Posted by Guy Pirro   10/20/2020 03:24PM

NASA’s OSIRIS-REx to Attempt a “Grab-and-Snatch” on Asteroid Bennu Today

This mosaic image of asteroid Bennu is composed of 12 PolyCam images collected on Dec. 2, 2018 by the Origins Spectral Interpretation Resource Identification Security - Regolith Explorer (OSIRIS-REx) spacecraft from a range of 15 miles (24 km). The  spacecraft has traveled to the near-Earth asteroid Bennu (formerly 1999 RQ36) and bring at least a 2.1-ounce sample back to Earth for study. The mission will help scientists investigate how planets formed and how life began, as well as improve our understanding of asteroids that could impact Earth. (Image Credit: NASA, Goddard Space Flight Center, University of Arizona)



NASA’s OSIRIS-REx to Attempt a “Grab-and-Snatch” on Asteroid Bennu Today

Today, OSIRIS-REx will attempt a historic feat for NASA -- to collect the first samples from an asteroid’s surface.

During the Touch-And-Go (TAG) phase, the spacecraft will maneuver down to the selected Nightingale site on Bennu’s rocky and dusty surface to collect a sample for return to Earth in 2023. OSIRIS-REx launched Sept. 8, 2016, from Cape Canaveral Air Force Station, and many folks at NASA’s Katherine Johnson Independent Verification and Validation (IV&V) Facility, NASA's Goddard Space Flight Center in Greenbelt, Maryland, and across other parts of NASA worked hard to make the project happen.

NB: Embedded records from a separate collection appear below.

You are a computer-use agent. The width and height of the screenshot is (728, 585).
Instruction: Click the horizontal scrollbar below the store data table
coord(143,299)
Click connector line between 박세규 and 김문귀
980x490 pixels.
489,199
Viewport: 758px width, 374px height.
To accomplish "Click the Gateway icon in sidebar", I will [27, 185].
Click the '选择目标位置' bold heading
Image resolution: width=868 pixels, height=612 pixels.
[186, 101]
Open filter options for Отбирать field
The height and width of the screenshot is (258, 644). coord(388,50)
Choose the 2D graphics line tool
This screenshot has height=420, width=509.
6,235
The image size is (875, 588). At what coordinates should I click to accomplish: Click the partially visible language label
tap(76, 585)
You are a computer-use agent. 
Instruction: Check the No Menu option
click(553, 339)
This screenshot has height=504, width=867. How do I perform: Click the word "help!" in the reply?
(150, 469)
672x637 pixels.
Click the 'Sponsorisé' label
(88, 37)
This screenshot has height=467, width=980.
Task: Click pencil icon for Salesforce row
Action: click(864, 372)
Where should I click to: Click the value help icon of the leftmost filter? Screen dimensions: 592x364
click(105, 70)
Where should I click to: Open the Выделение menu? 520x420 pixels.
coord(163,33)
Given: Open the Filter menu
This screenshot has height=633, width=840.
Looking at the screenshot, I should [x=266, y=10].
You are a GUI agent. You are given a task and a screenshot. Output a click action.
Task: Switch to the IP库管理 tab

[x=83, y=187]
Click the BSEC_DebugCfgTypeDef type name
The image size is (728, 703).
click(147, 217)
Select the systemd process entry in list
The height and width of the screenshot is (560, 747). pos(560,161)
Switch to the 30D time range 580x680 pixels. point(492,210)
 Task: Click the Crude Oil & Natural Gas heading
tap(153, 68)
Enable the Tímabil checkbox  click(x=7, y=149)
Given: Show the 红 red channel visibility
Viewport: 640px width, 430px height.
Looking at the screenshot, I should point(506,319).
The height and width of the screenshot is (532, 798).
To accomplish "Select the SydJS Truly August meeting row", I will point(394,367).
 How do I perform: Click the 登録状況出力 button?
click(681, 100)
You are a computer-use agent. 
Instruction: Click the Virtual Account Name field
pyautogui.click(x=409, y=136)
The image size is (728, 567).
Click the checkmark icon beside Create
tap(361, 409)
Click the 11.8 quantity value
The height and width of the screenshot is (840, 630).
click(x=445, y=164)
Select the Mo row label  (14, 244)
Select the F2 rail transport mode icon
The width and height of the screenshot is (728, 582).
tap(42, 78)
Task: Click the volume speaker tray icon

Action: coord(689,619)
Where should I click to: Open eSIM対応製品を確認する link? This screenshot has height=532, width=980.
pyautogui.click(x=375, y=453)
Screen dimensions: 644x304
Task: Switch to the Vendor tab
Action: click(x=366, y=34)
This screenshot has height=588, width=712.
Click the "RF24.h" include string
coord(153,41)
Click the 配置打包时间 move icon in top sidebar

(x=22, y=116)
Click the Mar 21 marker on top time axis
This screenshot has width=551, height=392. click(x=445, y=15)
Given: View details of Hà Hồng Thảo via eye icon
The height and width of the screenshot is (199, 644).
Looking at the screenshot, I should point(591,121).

Roger Harris, who served as Project Manager for OSIRIS-REx work at IV&V, explained exactly what to expect during the TAG. “The OSIRIS-REx spacecraft will make its first TAG attempt at gathering at least 2 ounces regolith from the asteroid Bennu.  Since Bennu is so far away, the operators on the ground will issue instructions to the software, and then it will autonomously approach Bennu and extend its robotic arm, called the Touch-And-Go Sample Acquisition Mechanism (TAGSAM),” he said. “The solar panels will pull back safely away so they can’t touch Bennu’s surface, and the Natural Feature Tracking system will enable the spacecraft to pull back before the spacecraft is in danger of colliding with a hazardous area of the “Nightingale” landing site, which while our best option for gather surface material, is surrounded by massive mission-ending boulders.”

“If all goes well, TAGSAM will stow the gathered material and begin the trip home. IV&V performed analysis on the critical software necessary to execute this activity as well as the software that controlled the essential steps leading up to this,” Harris said. “It’s exciting to know that we contributed to this mission and positively affected the development of the spacecraft and instrument software with the results of our hard work!”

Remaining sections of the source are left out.